夕方5時を回り、ランドセルを背負った男の子が帰ってきた。道草してきたことをお母さんに叱られながら、転んで擦りむいた膝小僧を見せる。叱られ途中で我慢できなくなって「おしっこ」と走り出す姿に、「トイレも忘れるほど遊びに夢中だったんだ」と皆で大笑い。古い映画に出てくるローカルな診療所の風景だ。
「今日はどこへ飲みに行くんですか?」
「最初は三遊亭かな」
「じゃあ沢山飲めるように、肝臓のツボを押しておきましょう」
先生と言えどさすが飲み仲間。ツボを心得ているとは、まさしくこれだ(^_^)v
歩いて2~3分の距離にある立飲み屋には、赤ちょうちんに灯がともる時刻。ジモティたちがカウンターに並び、飽きもせず似たような話題で盛り上がっては、マスターがお決まりの茶々を入れているだろう。
まるで『ALWAYS 三丁目の夕日』にタイムスリップした感覚。映画のセットみたいな町がだんだん私の原風景になる。
コメント
はじめまして、nepcomと申します。
以前から、ブログを楽しく拝見していました。
今回の『映画のセットみたいな町・・』に
最近まで住んでおりましたので、コメントを寄せさせていただきました。
>飽きもせず似たような話題で盛り上がっては、マスターがお決まりの茶々を入れているだろう。

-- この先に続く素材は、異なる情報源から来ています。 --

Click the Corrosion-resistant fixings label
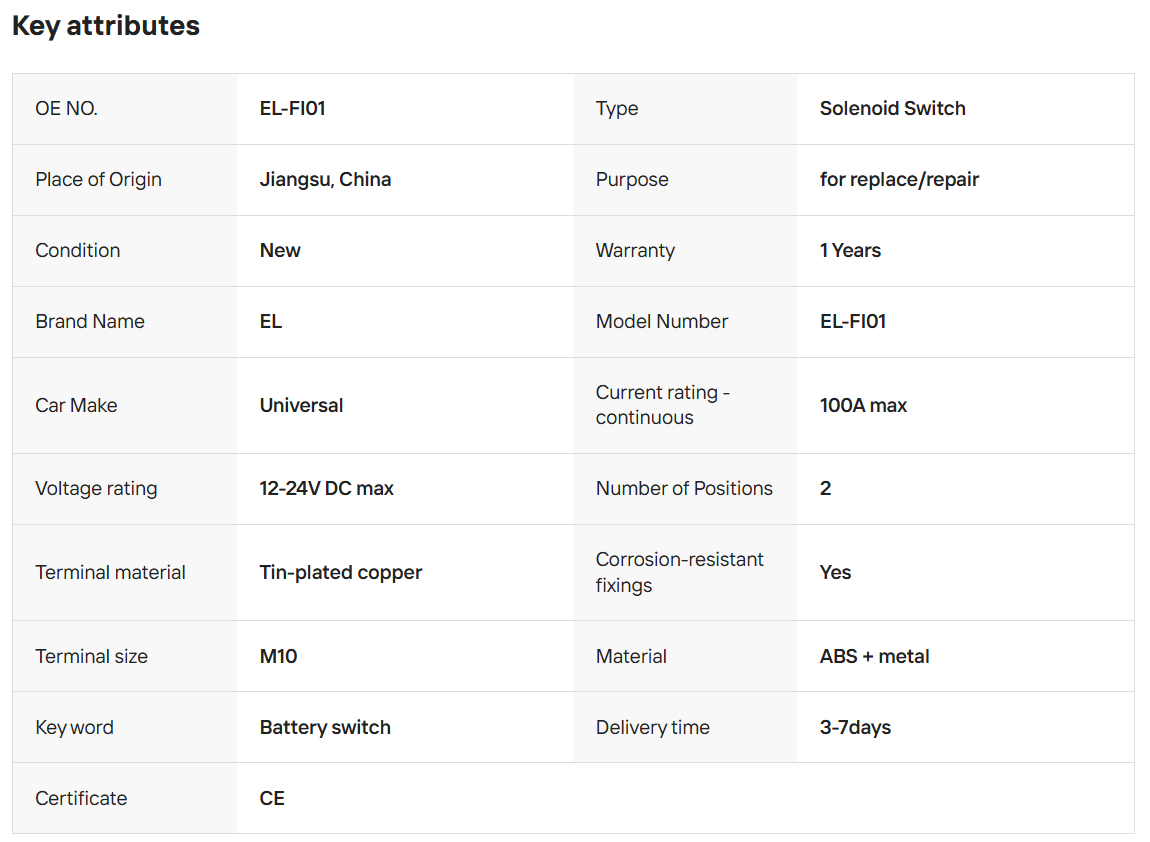Screen dimensions: 1150x842 (x=679, y=572)

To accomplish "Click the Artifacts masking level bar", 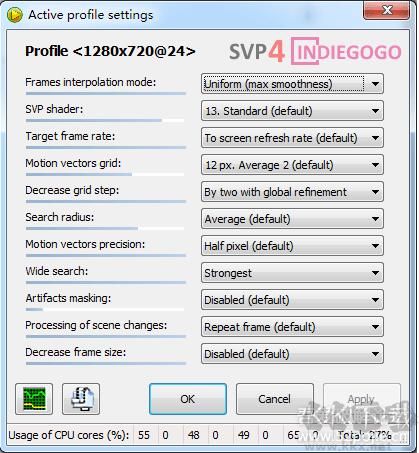I will [x=105, y=309].
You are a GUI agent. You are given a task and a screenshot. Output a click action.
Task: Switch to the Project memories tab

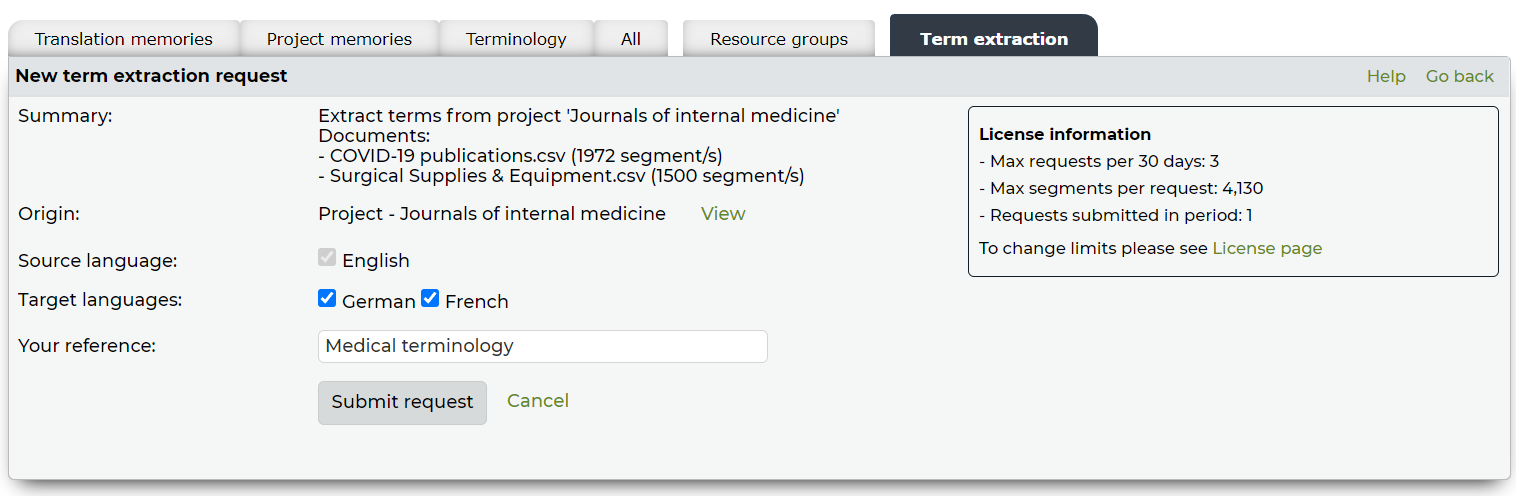click(339, 39)
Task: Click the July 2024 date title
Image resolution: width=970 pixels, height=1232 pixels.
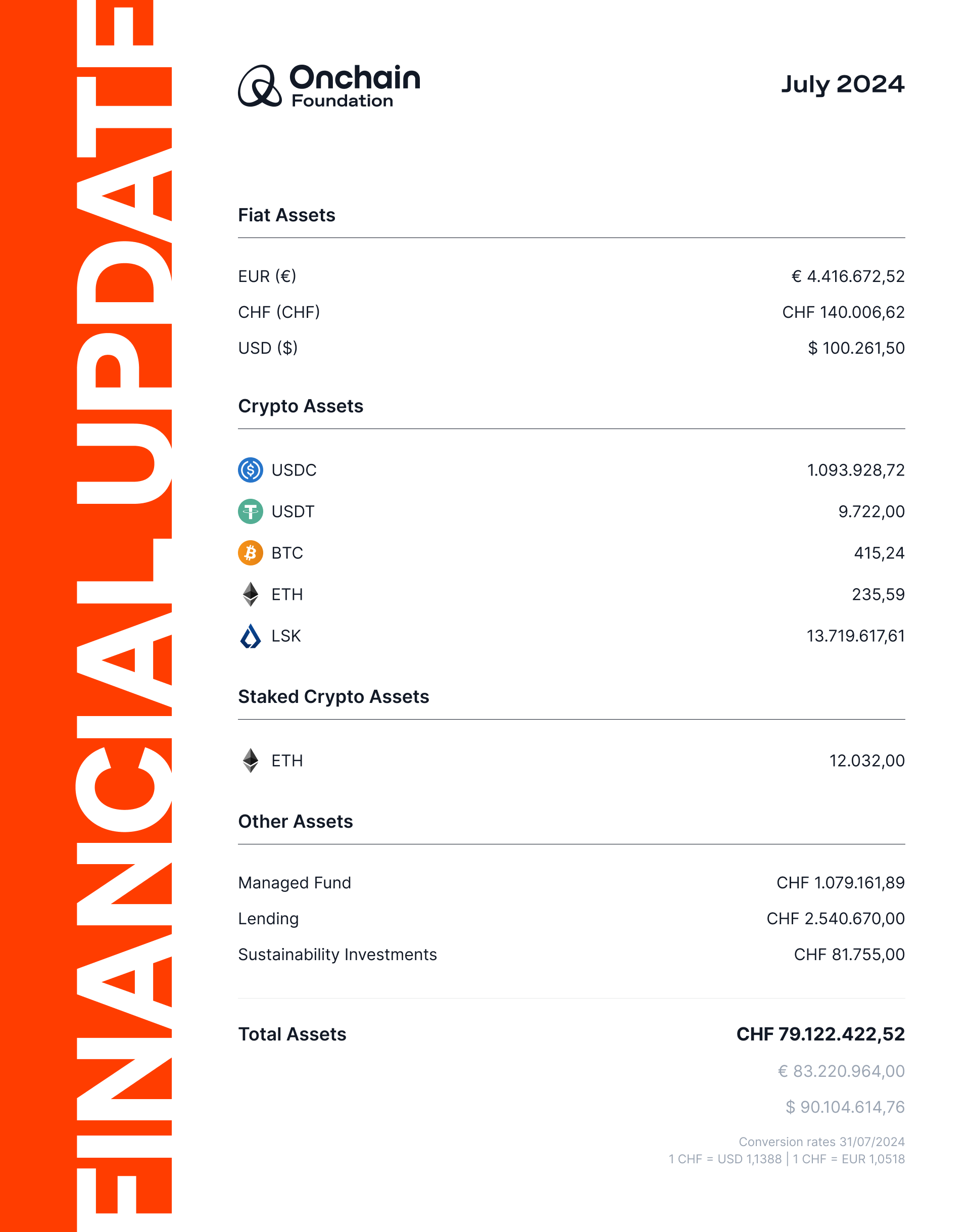Action: (843, 84)
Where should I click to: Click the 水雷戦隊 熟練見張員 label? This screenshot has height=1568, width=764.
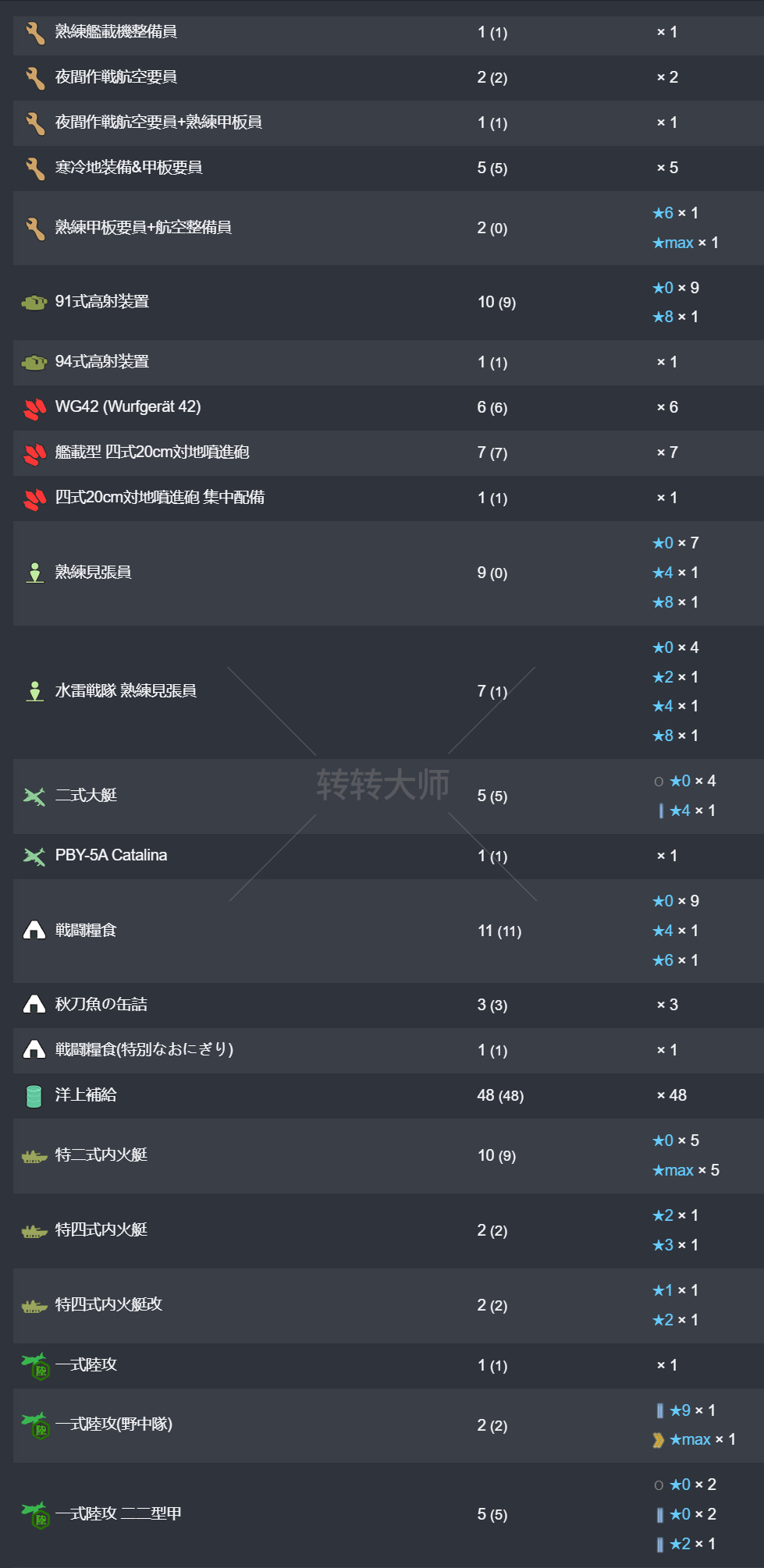tap(126, 691)
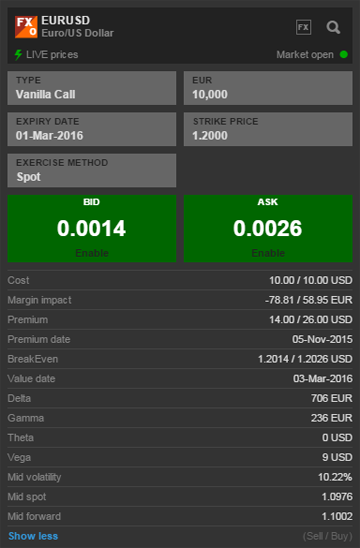
Task: Enable the ASK 0.0026 buy button
Action: click(268, 229)
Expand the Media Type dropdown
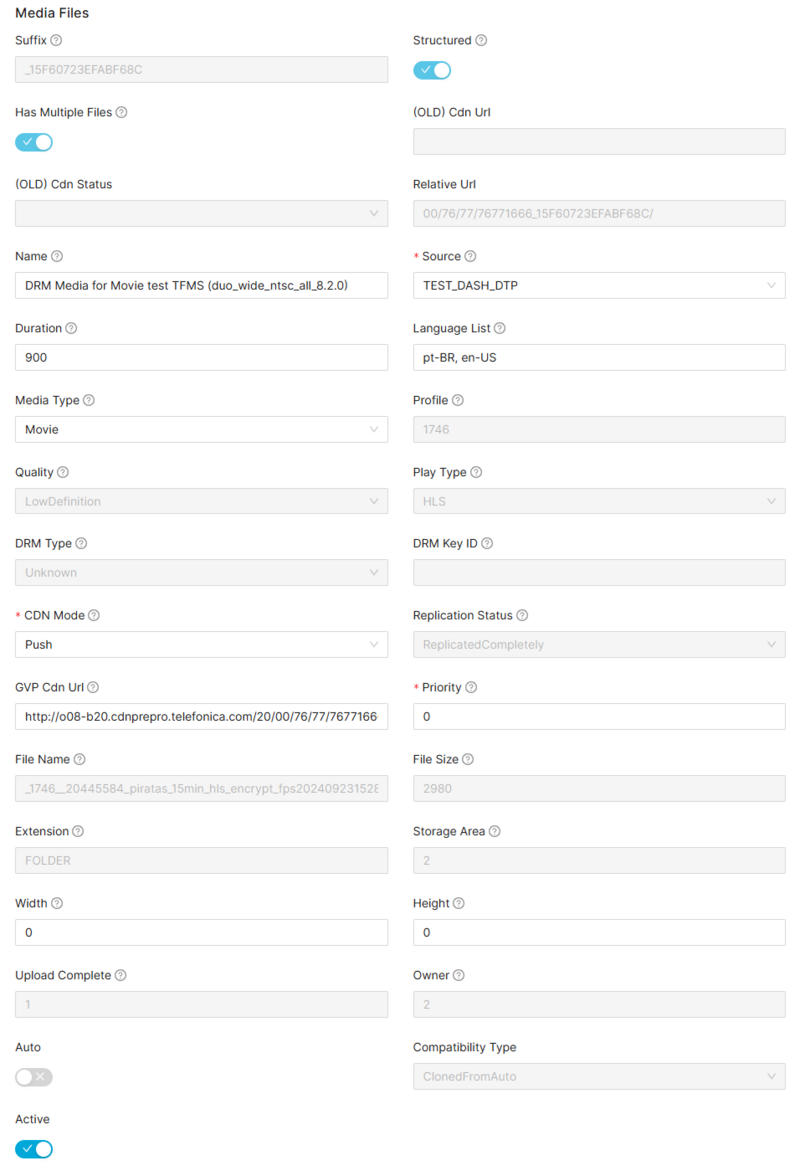 click(201, 430)
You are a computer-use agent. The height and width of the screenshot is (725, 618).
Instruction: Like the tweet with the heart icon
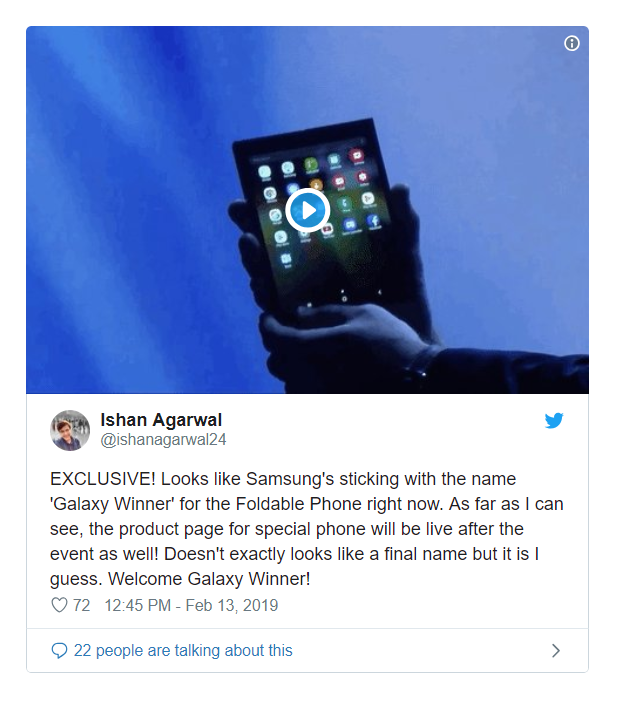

まるで『ALWAYS 三丁目の夕日』にタイムスリップした感覚・・
長年、この町に住んでおりましたので、
まさしく、自分にとっても原風景を感じる
様々なシーンを想い出します。
そうした、数多いシーンを振り返ると哀愁を感じる今日この頃です。
ジモティの話題をまた書かれることを
楽しみにしております。
nepcom様
いらっしゃいませ(^_^)
人口の少なさのおかげか、暮らせば暮らすほど友人が増えていきます。信号待ちの横断歩道で、スーパーの陳列棚の前で、駅前のロータリーで、誰かと「おっ!」と顔を見合わせるのは嬉しい出来事です。
昼下がりから短パンでビールを飲む姿が、こんなに似合う町は他にないと思っています。時には里帰りして仲間に戻ってくださいね。